Este ser homem ou mulher tem de enfrentar três desafios:

Diz respeito ao Tempo: como cuidar de relações de curto prazo, e de si

mesmo, e ao mesmo tempo estar sempre migrando de uma tarefa para

outra [...]

O Talento: como descobrir capacidades potenciais, à medida que vão

mudando as exigências da realidade. [...] a cultura moderna propõe um

conceito de meritocracia, que antes abre espaço para as habilidades

potenciais do que para as realizações passadas.

Vem a ser uma questão de abrir mão, permitir que o passado fique para

trás. [...] Para isso, é necessário um traço de caráter específico, uma

personalidade disposta a descartar-se das experiências já vivenciadas.

(SENNETT, 2006, pp. 13-14)

A citação acima contém as inquietações que movem a construção deste trabalho e da

pesquisa. Posta a nova cultura do capital, em que o trabalhador tem que se livrar do

passado (histórico de aprendizado social) e se submeter à concorrência meritocrática das

instituições, construindo um tempo diferente, ou melhor, personificando suas atividades

sob a base do ―curto prazo‖ – para que assim possa considerar-se um trabalhador capaz.

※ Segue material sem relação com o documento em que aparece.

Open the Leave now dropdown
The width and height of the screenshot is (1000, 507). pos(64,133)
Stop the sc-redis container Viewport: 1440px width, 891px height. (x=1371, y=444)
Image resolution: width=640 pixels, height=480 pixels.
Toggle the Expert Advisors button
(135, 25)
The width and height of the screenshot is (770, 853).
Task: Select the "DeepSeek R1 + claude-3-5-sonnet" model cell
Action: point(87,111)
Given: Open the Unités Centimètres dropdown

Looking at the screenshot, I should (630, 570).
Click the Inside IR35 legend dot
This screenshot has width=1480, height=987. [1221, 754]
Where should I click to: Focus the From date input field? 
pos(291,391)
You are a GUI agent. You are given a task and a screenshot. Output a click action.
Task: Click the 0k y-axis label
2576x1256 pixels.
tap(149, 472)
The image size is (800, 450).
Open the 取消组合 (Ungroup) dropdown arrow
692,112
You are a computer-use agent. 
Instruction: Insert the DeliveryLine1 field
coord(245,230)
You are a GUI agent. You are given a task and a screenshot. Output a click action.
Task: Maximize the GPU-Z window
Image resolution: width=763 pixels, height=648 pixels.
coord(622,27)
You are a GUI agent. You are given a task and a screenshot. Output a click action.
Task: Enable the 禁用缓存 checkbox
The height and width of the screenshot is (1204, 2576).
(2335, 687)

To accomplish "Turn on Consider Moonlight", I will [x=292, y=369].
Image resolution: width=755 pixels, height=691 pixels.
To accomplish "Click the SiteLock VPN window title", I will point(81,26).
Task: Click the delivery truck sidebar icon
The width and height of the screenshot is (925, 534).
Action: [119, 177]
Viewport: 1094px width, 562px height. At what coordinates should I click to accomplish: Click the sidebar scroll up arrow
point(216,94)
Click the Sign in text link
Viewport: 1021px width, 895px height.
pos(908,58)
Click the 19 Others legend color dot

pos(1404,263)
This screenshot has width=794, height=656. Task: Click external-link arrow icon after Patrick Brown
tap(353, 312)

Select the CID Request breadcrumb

Toda esta questão de aspecto cultural do capital leva a uma discussão sobre a identidade do

trabalhador, referindo aqui ao caráter subjetivo do trabalhador, que pode ser transmutado

por esta nova racionalização do capital. De acordo com Sennett ( 2006, pp. 69-70), ―a

identidade não é tanto uma questão do que fazemos, e sim do lugar a que nos integramos.‖

Contudo, a organização do trabalho consolida-se e passa a ser vista como uma área

específica do conhecimento, principalmente no mundo do trabalho, passível de ser

acumulada, sistematizada, experimentada e elaborada teoricamente por estudiosos que não

necessariamente eram trabalhadores, executores de trabalho fabril. Sendo assim, far-se-á

necessário salientar a importância que houve nas transformações que ocorreram a partir do

final do século XX com os modelos de organização do trabalho, desde o taylorismo e seu

―controle do tempo‖, passando pelo fordismo e sua ―produção em série‖, até o toyotismo

com sua ―produção flexível‖.

Taylorismo e a “Lógica da Eficiência”

4

Em 1856, no subúrbio de Filadélfia, em Germantown, no Estado da

Pensilvânia, nasce Frederick Winslow Taylor, o responsável pela ―lógica da eficiência‖

como modo de vida (BELL, 1980) e pelo culto ao tempo e sua aplicabilidade nas

atividades dos operários das fábricas na época. O que resume bem a lógica do sistema

taylorista seria:

O trabalho realizado por cada homem poderia ser medido; era

perfeitamente possível estabelecer o tempo necessário para a execução de

qualquer trabalho sob a forma de um (Tempo Padrão), impessoal,

calculando-se então o pagamento respectivo, na base de quantidade de

trabalho executado, e o tempo despendido para a sua realização. (BELL,

1980, p. 187)

Sendo assim, honra-se ao título que recebeu ao ser considerado ―o pai da

organização científica do trabalho.‖ (BELL, 1980) Contribuindo de forma eficaz para o

desenvolvimento industrial no século XX.

Com essa citação ficam claros os ―benefícios‖ que o taylorismo legou para a

atualidade: o trabalho por tempo e a cobrança de uma produtividade que é cada vez mais

exigida nas empresas, onde o valor de um trabalho é calculado pelo potencial que um

trabalhador pode gerar em valor (dinheiro) e em menor tempo possível. ―O estudo do

tempo foi iniciado nas oficinas de Midvale Steel Company, por Taylor, em 1881. Fez o

estudo do movimento como parte de sua técnica de estudo dos tempos‖ (TAYLOR, 1990,

p. 14). Com isso,

Taylor queria que os homens sob sua direção realizassem durante um dia

de trabalho uma produção aceitável, e impôs a si próprio o trabalho de

encontrar o método adequado para fazer um trabalho, ensinar o

trabalhador a realizá-lo e fixar as condições em que o referido trabalho

deveria desenvolver-se, fixar o tempo-padrão para a realização do dito

trabalho e por fim pagar ao trabalhador um prêmio em forma de salário

extraordinário se fizesse o serviço especificado. (TAYLOR, 1990, p. 13)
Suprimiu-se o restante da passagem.